In some instances, the dSTA may not be able to detect or receive any transmissions from the tSTA. Thus, the dSTA may not receive a Timing Synchronization Function (TSF) timing information from the tSTA. Methods are described herein for the dSTA to determine the TSF timing information without directly communicating with the tSTA.
In certain embodiments, a rSTA can receive a transmission on one link and forward the transmission on another link before the reception of the transmission is finished. However, the rSTA may ideally only forward portions of the transmission that are intended for the dSTA that do not have errors (e.g., as determined by using an error-detecting code such as a Frame Check Sequence (FCS)). Only forwarding error free or low error portions of the transmission intended for the dSTA can allow the rSTA to reduce power consumption, use less medium time for relaying the transmission to the dSTA 104 (and potentially end the TXOP earlier), and the like.

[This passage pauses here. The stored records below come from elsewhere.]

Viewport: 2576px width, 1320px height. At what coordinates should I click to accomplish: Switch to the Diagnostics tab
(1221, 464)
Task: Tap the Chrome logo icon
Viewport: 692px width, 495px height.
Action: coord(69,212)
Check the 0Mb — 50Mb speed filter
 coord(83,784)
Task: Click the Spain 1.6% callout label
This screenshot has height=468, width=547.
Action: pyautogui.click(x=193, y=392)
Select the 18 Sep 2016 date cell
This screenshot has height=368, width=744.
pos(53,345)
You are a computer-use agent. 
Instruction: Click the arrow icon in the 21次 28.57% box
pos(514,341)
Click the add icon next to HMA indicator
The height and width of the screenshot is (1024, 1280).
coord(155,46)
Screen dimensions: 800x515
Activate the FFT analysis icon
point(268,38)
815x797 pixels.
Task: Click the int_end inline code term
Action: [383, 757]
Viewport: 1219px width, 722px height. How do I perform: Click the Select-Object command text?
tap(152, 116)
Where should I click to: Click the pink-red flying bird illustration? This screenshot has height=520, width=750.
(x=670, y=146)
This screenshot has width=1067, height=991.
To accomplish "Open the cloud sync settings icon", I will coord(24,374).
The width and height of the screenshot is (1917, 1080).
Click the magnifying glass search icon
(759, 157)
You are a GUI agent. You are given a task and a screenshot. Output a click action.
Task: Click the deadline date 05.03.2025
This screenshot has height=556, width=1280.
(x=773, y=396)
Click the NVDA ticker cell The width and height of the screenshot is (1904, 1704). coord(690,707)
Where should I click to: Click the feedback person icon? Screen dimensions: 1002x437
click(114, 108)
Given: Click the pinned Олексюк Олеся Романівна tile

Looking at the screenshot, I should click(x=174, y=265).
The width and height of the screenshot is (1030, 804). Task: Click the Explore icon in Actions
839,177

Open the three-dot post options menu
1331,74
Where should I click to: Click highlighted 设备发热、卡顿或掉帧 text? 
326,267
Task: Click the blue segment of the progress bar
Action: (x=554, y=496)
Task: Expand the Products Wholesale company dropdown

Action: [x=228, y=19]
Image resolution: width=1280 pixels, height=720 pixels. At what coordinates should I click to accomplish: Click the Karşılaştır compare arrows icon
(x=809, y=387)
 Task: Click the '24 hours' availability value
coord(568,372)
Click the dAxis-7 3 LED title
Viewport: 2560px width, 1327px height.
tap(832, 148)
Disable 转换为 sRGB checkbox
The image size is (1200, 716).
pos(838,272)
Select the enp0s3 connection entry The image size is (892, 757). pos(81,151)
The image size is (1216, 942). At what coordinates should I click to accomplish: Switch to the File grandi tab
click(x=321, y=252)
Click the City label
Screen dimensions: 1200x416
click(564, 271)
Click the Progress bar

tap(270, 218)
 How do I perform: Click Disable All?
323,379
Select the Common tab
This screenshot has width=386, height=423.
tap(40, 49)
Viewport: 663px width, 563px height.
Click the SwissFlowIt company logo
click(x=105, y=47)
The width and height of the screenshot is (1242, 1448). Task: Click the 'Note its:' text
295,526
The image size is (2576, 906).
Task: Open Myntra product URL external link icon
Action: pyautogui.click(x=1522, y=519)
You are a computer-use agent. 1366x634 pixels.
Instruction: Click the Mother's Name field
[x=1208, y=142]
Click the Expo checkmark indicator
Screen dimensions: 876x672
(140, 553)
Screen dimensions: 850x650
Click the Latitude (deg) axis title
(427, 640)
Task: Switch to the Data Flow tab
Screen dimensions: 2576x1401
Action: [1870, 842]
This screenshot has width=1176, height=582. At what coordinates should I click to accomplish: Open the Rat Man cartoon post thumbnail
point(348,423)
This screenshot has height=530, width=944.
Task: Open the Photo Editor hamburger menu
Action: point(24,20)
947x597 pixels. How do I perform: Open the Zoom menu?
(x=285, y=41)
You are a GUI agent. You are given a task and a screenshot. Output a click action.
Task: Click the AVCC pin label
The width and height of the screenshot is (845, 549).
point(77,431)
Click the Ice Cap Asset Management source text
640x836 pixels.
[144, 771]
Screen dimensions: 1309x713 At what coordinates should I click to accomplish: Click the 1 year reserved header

To improve the relay of transmissions between the tSTA 102 and the dSTA 104, the tSTA 102 may determine a duration and/or other characteristics of a single TXOP for the duration of the relay process. The other characteristics can include a MCS between the dSTA 104 and the rSTA 106, a Number of Spatial Streams (NSS), a maximum bandwidth, a Downlink (DL) Transmit (TX) time, Uplink (UL) TX time (or equivalently total TXOP duration plus an UL/DL ratio), triggers, and/or the like. Additionally, the rSTA 106 may send a single end-to-end Acknowledge (ACK) rather than a first ACK after receiving a transmission from the tSTA 102 and a second ACK after receiving an ACK from the dSTA 104 acknowledging the reception of the relayed transmission.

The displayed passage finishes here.